Last summer I wrote a post called "The Seinfeld Meeting" in which I called out three types of ineffectual "meetings about nothing" that sellers too often prepare for. But if you're trying to get through to clients or senior agency contacts in today's marketplace, you'd better have more than good intentions and extra homework going for you. Because never before have senior customers had less time to meet with you or more electronic filters to keep you out.

How critical, then, are the words we use in proposing that elusive sit-down? You earn your attention 5 seconds at a time. In talking to clients over the years, I've learned a few of the specific phrases that will trigger an immediate delete or "no thanks," and offer them below. Go forth and dispense these poison pills no more:

"Update." As in "I'd like to come by and give you an update on our...whatever." What the customer hears: "I've got something incremental, mundane and all about us to share with you. And frankly, I wasn't even excited enough about it to come up with a catchy name." This sounds like dry toast that the customer didn't even order in the first place.

"Review." You say "I'd like to review (or 'go over') our latest performance numbers, reports, etc." The client hears: "Just what I wanted: more data!" Clients and agency leaders work hard to get promoted over the years just so they won't have to "review" sets of numbers. Not to sound too bourgeois, but they've got people to do that kind of stuff for them.

"I Want to Learn More." About your business, your new product launch, your issues. You may want to believe the client will reward your desire to know more about them, but actually you've hatched two assumptions, both of them fatal to your sales ambition: that (1) you're not prepared to solve for anything on this call -- how could you if you don't even have a handle on the issues? -- and (2) you're expecting a second meeting -- to deliver the goods. In an age where information has never been more readily accessible, clients have a right to expect you to have a clue coming in. Or at least to have made the effort.

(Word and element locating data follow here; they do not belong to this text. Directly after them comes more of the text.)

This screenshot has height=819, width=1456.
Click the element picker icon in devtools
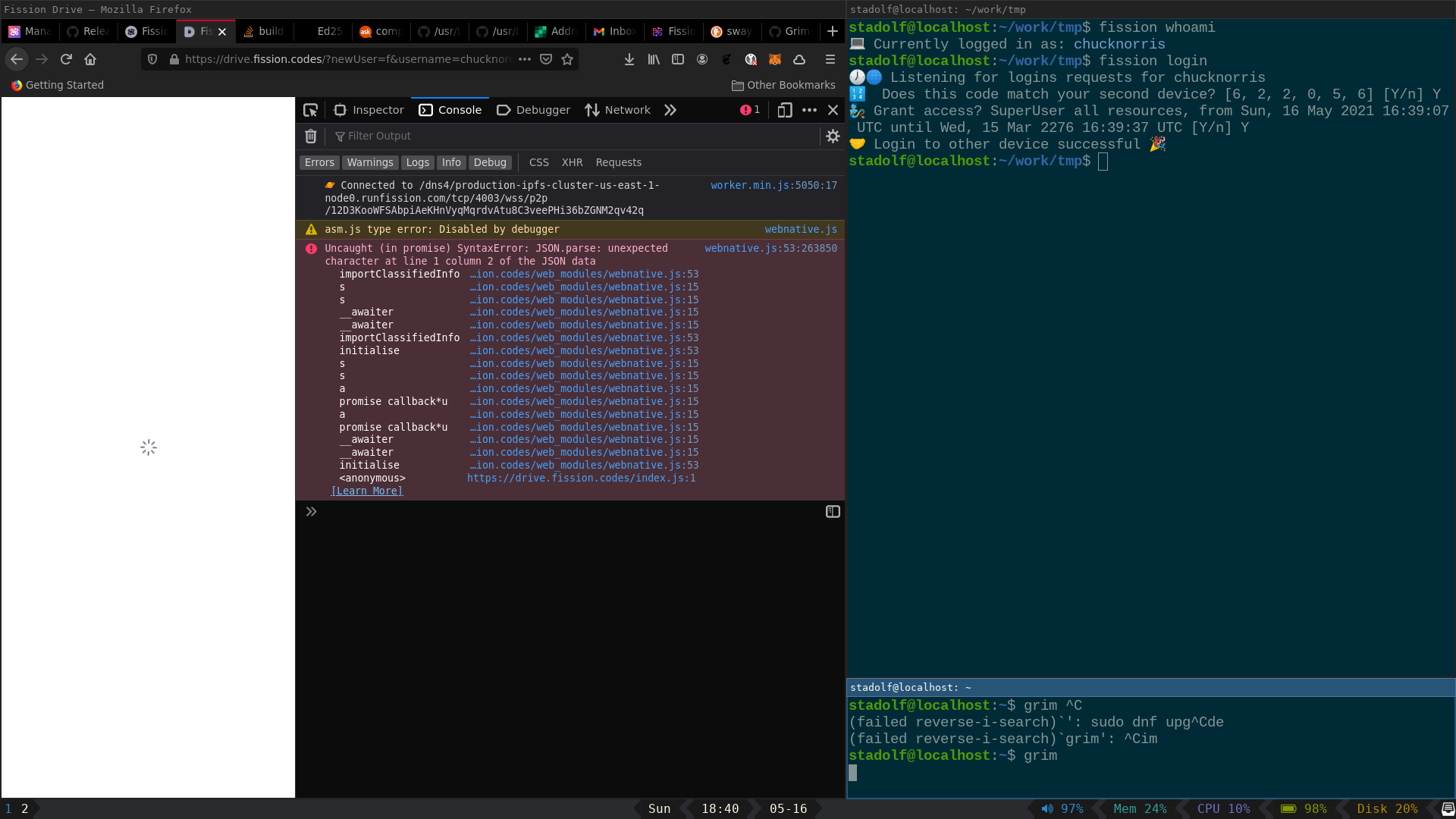click(x=310, y=110)
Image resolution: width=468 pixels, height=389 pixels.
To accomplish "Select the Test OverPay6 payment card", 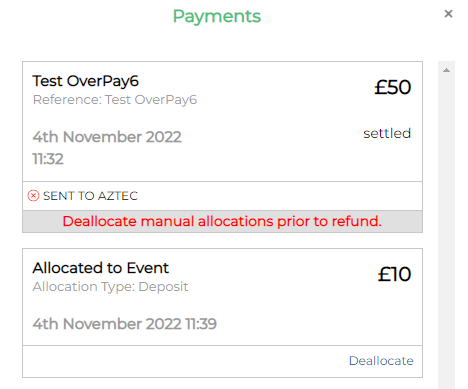I will [x=222, y=122].
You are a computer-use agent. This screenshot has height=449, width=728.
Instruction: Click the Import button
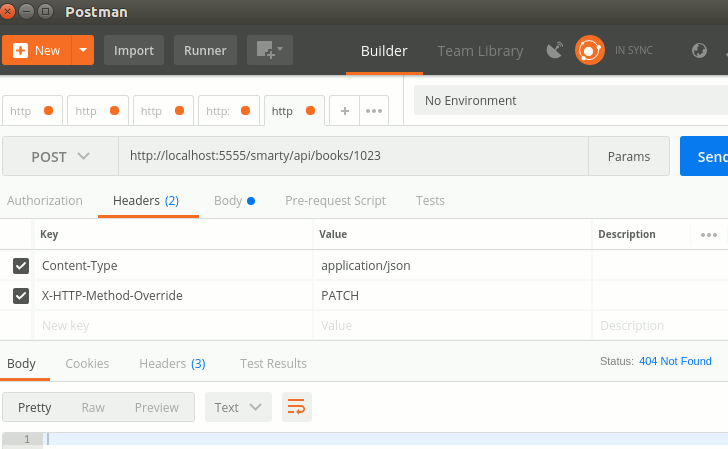[x=134, y=50]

What to offer instead? For starters, your point of view on the customer's situation. You'd be amazed how refreshing -- and welcome -- it can be to hear "We've done some research and this is how your situation seems to us...." If I'm a marketer today, I've got a headcount problem and a braincount crisis. I simply do not have enough smart people thinking about solving my business problems. Even if you're not completely accurate in your description of my issues, I like your ambition and orientation. At very least, I want to hear more.

Closely aligned with that actionable point of view is your vision of a better future. If you can't put into words how spending time with you might improve the prospects for this customer, then you probably aren't close enough to what they really care about. I don't think there's that many clients who get genuinely worked up over saving a penny. But they all want more control, better understanding, personal success, competitive advantage.

Now: take a look at your outbound e-mails and listen to the sound of the voice mails you leave. Are you serving up poison pills? Or is your message the one that's going stand out like a strategic beacon over a choppy, tactical sea?